THE RECORDS

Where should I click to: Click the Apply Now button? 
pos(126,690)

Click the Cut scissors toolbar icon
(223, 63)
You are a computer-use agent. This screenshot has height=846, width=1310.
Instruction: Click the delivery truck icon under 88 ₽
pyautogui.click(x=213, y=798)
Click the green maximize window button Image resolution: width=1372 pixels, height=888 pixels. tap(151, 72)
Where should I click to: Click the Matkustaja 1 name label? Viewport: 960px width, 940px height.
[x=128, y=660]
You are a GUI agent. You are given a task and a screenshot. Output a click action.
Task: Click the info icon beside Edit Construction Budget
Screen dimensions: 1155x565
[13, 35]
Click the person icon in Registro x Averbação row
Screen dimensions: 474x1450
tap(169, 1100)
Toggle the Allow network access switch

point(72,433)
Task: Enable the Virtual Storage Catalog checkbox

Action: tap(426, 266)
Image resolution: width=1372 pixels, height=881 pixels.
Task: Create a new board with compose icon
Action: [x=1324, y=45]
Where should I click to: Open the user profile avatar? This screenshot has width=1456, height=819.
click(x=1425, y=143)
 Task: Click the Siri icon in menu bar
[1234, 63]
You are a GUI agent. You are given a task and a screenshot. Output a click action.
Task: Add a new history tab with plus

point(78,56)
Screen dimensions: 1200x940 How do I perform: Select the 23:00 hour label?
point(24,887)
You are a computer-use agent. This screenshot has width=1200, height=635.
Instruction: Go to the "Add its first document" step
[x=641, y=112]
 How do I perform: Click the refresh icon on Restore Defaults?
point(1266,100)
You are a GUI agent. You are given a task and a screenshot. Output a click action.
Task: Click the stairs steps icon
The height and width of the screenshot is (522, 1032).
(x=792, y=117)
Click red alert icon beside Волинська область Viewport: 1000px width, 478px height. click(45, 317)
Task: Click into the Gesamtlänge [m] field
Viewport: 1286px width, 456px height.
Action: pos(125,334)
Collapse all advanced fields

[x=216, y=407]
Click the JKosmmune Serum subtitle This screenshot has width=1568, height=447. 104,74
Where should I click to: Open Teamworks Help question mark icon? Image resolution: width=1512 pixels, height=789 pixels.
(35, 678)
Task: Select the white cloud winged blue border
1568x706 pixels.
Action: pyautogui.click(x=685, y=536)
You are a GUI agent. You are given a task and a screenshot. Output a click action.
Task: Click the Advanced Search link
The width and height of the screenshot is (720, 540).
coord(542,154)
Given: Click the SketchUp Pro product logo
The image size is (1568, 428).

GIVEN TASK
Rewrite the material above in full, replacing each instance of "Screen dimensions" with "Screen size" and leaving everything else unchanged.

WRITTEN ANSWER
Where should I click to: Click the Apply Now button? 
pos(126,690)

Click the Cut scissors toolbar icon
(223, 63)
You are a computer-use agent. This screenshot has height=846, width=1310.
Instruction: Click the delivery truck icon under 88 ₽
pyautogui.click(x=213, y=798)
Click the green maximize window button Image resolution: width=1372 pixels, height=888 pixels. tap(151, 72)
Where should I click to: Click the Matkustaja 1 name label? Viewport: 960px width, 940px height.
[x=128, y=660]
You are a GUI agent. You are given a task and a screenshot. Output a click action.
Task: Click the info icon beside Edit Construction Budget
Screen size: 1155x565
[13, 35]
Click the person icon in Registro x Averbação row
Screen size: 474x1450
tap(169, 1100)
Toggle the Allow network access switch

point(72,433)
Task: Enable the Virtual Storage Catalog checkbox

Action: tap(426, 266)
Image resolution: width=1372 pixels, height=881 pixels.
Task: Create a new board with compose icon
Action: [x=1324, y=45]
Where should I click to: Open the user profile avatar? This screenshot has width=1456, height=819.
click(x=1425, y=143)
 Task: Click the Siri icon in menu bar
[1234, 63]
You are a GUI agent. You are given a task and a screenshot. Output a click action.
Task: Add a new history tab with plus

point(78,56)
Screen size: 1200x940 How do I perform: Select the 23:00 hour label?
point(24,887)
You are a computer-use agent. This screenshot has width=1200, height=635.
Instruction: Go to the "Add its first document" step
[x=641, y=112]
 How do I perform: Click the refresh icon on Restore Defaults?
point(1266,100)
You are a GUI agent. You are given a task and a screenshot. Output a click action.
Task: Click the stairs steps icon
The height and width of the screenshot is (522, 1032).
(x=792, y=117)
Click red alert icon beside Волинська область Viewport: 1000px width, 478px height. click(45, 317)
Task: Click into the Gesamtlänge [m] field
Viewport: 1286px width, 456px height.
Action: pos(125,334)
Collapse all advanced fields

[x=216, y=407]
Click the JKosmmune Serum subtitle This screenshot has width=1568, height=447. 104,74
Where should I click to: Open Teamworks Help question mark icon? Image resolution: width=1512 pixels, height=789 pixels.
(35, 678)
Task: Select the white cloud winged blue border
1568x706 pixels.
Action: pyautogui.click(x=685, y=536)
You are a GUI agent. You are given a task and a screenshot. Output a click action.
Task: Click the Advanced Search link
The width and height of the screenshot is (720, 540).
coord(542,154)
Given: Click the SketchUp Pro product logo
The image size is (1568, 428).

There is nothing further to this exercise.